I think of Cosy's cut as a modified poodle cut even though she's
pure maltese. Here's a pic of her. I cut the body very short and
leave the legs, head and tail longer. Right now I have her with
the legs a bit shorter but still longer than the torso.
[attachment=26451:blueharness1.jpg]


----------



## kcalbat (Mar 13, 2007)

> I just got a Maltipoo and cut him pretty short, a puppy-cut just like my Maltese. Seems to work pretty good. Did you know that Maltipoo's and other hybrid Maltese dogs are getting more popular? Check out this list of all the Maltese mix dogs there are.[/B]


Unfortunately they are, arent they? I did a Petfinder search on Standard Poodles needing homes in my area and out of 25 listed on the first page, 22 were "Labradoodles" . 

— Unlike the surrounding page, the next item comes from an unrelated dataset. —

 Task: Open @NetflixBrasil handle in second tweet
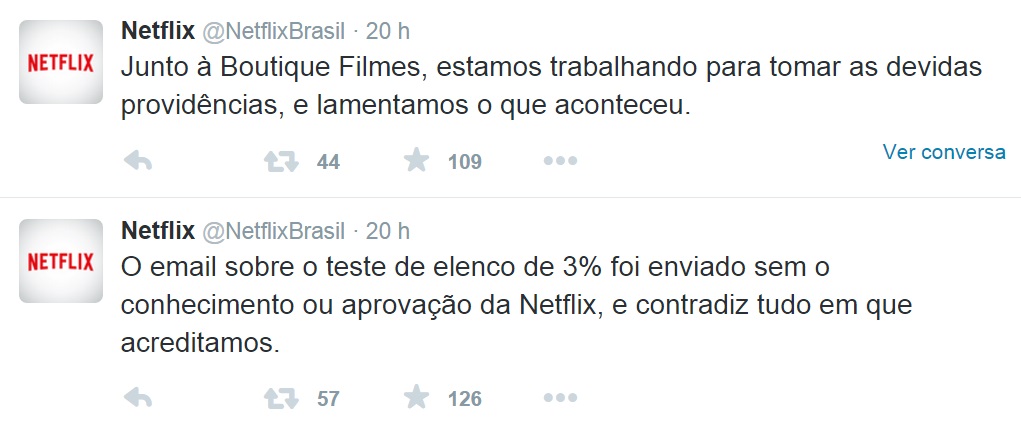[x=273, y=231]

There are too many dogs out there being PTS everyday for people to continue breeding other than the sole purpose of breed preservation. That is, purebreds. Out of how many the AKC and UKC recognize I dont think we need anymore, expecially these first generation crosses of no purpose other than the breeders to make money. (btw, love all dogs regardless of breed, just not unethical breeders)

My example wasnt really Maltese related, and this post a bit off topic....but I just wanted to share.

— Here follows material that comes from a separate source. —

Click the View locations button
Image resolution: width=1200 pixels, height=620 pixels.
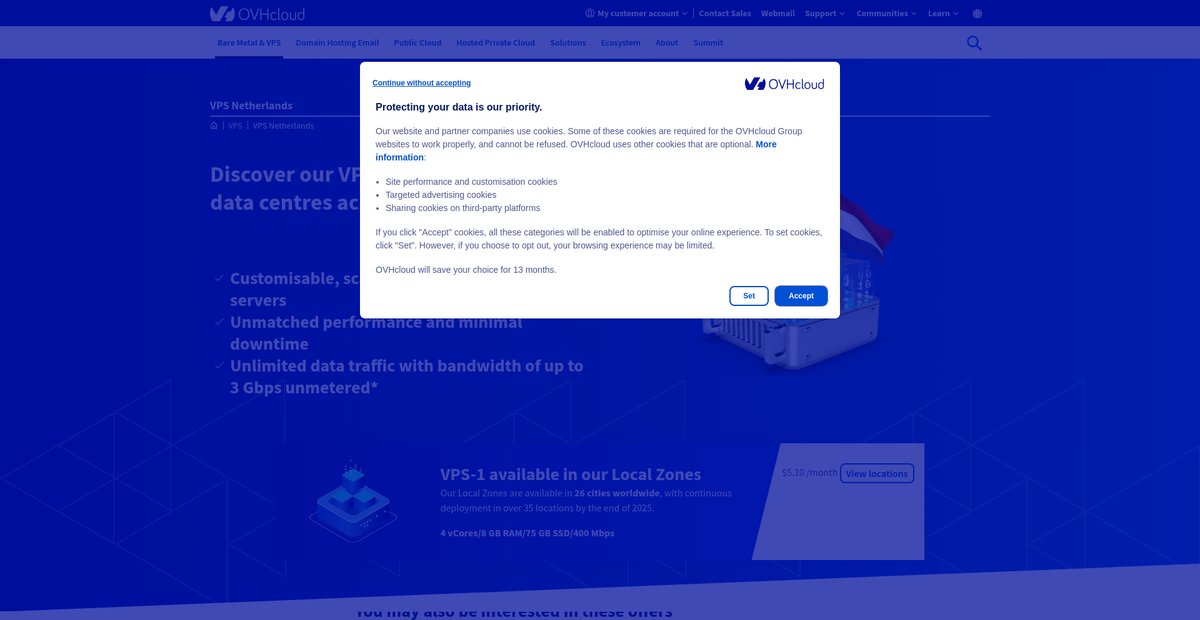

Anyhow, they just settled for an A comb a/o and a rounded tedddy bear head. Nothing unusual. We get, I don't know HOW many, Maltese/Poodle crosses and everyone of them looks different....size, color, tail set, ear set, and especially coat type. 

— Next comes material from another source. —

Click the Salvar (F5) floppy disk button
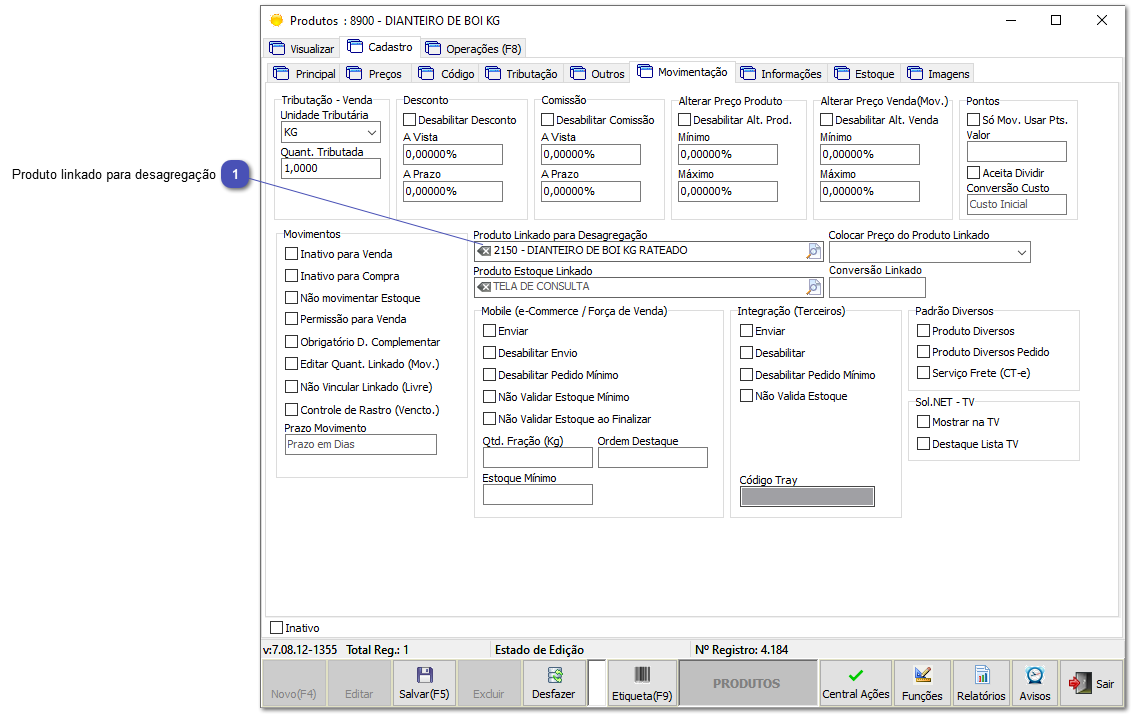The image size is (1134, 717). 424,684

haha i just did a Shih tzu that got a short cut on the body, with column legs, pointed feet, a dip on the rear legs(like a schnauzer), a "corndog" shaped tail, and a bib on chest. Then, on the head I ran the comb reverse on the topknot and down the sides of the face. I didnt trim in front of the eyes but shaped up the head round-like with short, rounded ears. It was really neat!

Oh yes and Cozy is ADORABLE in that cut!


----------



## Harley & Dakotas Mum (Jun 11, 2005)

> haha i just did a Shih tzu that got a short cut on the body, with column legs, pointed feet, a dip on the rear legs(like a schnauzer), a "corndog" shaped tail, and a bib on chest. Then, on the head I ran the comb reverse on the topknot and down the sides of the face. I didnt trim in front of the eyes but shaped up the head round-like with short, rounded ears. It was really neat!
> 
> Oh yes and Cozy is ADORABLE in that cut![/B]



I'd LOVE to see a picture of that! I think you need to start taking a camera to work so you can share these wonderful 'creative' hairstyles!! :aktion033:


----------



## binniebee (Sep 27, 2007)

> > index.php?act=findpost&pid=444584
> 
> 
> 
> ...


I agree! I was undecided how to get Midis trimmed for his first professional grooming session on Friday, but I ended up just not letting her touch anything but trimming up his feet, bottom, beard and tummy. Basically, just neating him up for me. But, if I get overwhelmed by his hair (which has really taken off lately!) I will be looking again for ideas.

BinnieBee


----------



## vjw (Dec 20, 2006)

http://www.starwoodcenter.com/eng/gallery/board.asp?page=1


----------



## Lorielp (Oct 20, 2011)

My Maltipoo Bentley looks terrible with a regular puppy cut so I had the groomer cut him in a long Yorkie cut. There is a picture of his cut in my album


----------